Requirement: Please output the records below verbatim, from the line with "The width and height of the screenshot is (1200, 412)." up to and including the line with "Looking at the image, I should click on (359, 360).".

[Collected data]

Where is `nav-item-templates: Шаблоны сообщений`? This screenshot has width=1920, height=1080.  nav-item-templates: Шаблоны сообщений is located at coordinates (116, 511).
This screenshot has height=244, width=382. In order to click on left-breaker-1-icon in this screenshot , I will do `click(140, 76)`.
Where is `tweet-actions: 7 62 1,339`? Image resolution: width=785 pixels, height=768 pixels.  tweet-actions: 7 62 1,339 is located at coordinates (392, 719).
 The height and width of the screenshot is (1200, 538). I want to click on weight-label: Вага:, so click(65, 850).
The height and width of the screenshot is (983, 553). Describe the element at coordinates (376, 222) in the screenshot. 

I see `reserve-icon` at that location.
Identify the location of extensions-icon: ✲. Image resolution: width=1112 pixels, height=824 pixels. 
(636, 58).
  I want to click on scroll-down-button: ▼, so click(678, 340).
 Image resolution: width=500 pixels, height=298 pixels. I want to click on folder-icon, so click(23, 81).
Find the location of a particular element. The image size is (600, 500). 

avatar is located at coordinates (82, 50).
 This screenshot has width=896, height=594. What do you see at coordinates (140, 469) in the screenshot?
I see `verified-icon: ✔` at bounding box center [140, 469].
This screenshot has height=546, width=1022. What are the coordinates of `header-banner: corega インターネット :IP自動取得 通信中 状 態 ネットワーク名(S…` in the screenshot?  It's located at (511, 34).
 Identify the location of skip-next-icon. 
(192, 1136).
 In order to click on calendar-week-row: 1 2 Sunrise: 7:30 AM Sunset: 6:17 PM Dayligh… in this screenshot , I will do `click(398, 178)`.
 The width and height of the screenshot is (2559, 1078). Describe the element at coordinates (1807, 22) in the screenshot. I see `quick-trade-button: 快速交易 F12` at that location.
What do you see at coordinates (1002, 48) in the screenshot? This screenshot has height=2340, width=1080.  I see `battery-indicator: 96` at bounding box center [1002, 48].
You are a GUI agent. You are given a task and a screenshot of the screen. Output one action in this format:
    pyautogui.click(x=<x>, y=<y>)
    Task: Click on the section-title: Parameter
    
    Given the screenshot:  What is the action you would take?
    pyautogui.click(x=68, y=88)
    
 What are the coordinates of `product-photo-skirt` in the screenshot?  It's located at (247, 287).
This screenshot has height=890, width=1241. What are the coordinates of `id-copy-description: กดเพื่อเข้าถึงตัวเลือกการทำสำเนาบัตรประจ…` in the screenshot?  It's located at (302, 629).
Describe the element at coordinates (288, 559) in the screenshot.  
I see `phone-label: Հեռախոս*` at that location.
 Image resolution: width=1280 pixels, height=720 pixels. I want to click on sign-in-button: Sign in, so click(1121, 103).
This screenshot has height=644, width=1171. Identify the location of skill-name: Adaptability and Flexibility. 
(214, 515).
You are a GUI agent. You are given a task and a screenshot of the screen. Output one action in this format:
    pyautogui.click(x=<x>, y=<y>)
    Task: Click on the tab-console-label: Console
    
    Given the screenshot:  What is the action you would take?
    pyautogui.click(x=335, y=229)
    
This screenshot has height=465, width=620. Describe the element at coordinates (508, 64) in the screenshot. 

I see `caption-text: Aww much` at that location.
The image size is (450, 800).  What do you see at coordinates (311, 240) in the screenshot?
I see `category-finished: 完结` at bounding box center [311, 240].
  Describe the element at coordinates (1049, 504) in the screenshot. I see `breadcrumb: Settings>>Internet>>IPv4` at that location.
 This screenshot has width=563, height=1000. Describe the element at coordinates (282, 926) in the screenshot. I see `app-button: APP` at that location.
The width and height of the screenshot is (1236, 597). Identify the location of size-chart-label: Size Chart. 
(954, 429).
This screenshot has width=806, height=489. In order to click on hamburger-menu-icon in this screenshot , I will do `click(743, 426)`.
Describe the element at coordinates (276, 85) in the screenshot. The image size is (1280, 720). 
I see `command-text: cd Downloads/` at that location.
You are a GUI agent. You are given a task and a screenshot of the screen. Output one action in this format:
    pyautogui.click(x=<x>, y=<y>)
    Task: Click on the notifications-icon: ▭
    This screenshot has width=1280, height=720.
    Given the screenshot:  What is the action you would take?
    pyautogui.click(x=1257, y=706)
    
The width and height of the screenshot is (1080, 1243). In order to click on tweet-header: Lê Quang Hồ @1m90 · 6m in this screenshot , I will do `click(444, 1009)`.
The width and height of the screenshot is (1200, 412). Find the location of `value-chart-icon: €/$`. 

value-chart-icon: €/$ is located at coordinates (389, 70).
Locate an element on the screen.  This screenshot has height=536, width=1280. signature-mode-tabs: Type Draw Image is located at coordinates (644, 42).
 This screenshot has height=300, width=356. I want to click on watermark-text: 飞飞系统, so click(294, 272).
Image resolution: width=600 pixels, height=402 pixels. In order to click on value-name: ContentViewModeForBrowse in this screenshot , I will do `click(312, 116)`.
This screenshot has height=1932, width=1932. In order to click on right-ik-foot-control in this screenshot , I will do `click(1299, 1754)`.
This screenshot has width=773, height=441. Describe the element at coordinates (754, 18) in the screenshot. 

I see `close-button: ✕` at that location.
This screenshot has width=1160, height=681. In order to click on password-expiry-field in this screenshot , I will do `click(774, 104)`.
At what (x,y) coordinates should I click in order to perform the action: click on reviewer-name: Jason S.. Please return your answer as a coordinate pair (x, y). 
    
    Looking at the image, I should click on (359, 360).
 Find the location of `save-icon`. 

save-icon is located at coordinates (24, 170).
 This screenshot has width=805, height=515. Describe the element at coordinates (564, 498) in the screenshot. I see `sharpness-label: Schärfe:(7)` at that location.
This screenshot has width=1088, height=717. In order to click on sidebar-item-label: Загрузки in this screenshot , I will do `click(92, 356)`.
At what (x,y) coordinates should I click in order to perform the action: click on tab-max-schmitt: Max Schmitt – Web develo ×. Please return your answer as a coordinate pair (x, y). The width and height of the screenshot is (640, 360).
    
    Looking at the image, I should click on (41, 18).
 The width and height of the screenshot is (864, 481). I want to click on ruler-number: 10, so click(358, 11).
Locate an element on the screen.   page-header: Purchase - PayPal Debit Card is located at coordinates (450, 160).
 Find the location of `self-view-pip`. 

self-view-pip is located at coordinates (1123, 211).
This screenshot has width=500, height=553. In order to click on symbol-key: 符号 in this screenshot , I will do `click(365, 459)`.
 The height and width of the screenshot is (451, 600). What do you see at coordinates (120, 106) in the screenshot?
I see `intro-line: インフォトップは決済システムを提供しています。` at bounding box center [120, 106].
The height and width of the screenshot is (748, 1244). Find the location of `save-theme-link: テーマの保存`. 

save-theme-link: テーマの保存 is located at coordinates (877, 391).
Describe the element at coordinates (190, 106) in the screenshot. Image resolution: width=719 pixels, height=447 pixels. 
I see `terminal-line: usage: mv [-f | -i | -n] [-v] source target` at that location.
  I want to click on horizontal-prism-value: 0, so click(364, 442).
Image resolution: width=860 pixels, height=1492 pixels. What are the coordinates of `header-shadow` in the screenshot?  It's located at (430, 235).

Expected output:
The width and height of the screenshot is (1200, 412). Find the location of `value-chart-icon: €/$`. 

value-chart-icon: €/$ is located at coordinates (389, 70).
Locate an element on the screen.  This screenshot has height=536, width=1280. signature-mode-tabs: Type Draw Image is located at coordinates (644, 42).
 This screenshot has height=300, width=356. I want to click on watermark-text: 飞飞系统, so click(294, 272).
Image resolution: width=600 pixels, height=402 pixels. In order to click on value-name: ContentViewModeForBrowse in this screenshot , I will do `click(312, 116)`.
This screenshot has height=1932, width=1932. In order to click on right-ik-foot-control in this screenshot , I will do `click(1299, 1754)`.
This screenshot has width=773, height=441. Describe the element at coordinates (754, 18) in the screenshot. 

I see `close-button: ✕` at that location.
This screenshot has width=1160, height=681. In order to click on password-expiry-field in this screenshot , I will do `click(774, 104)`.
At what (x,y) coordinates should I click in order to perform the action: click on reviewer-name: Jason S.. Please return your answer as a coordinate pair (x, y). 
    
    Looking at the image, I should click on (359, 360).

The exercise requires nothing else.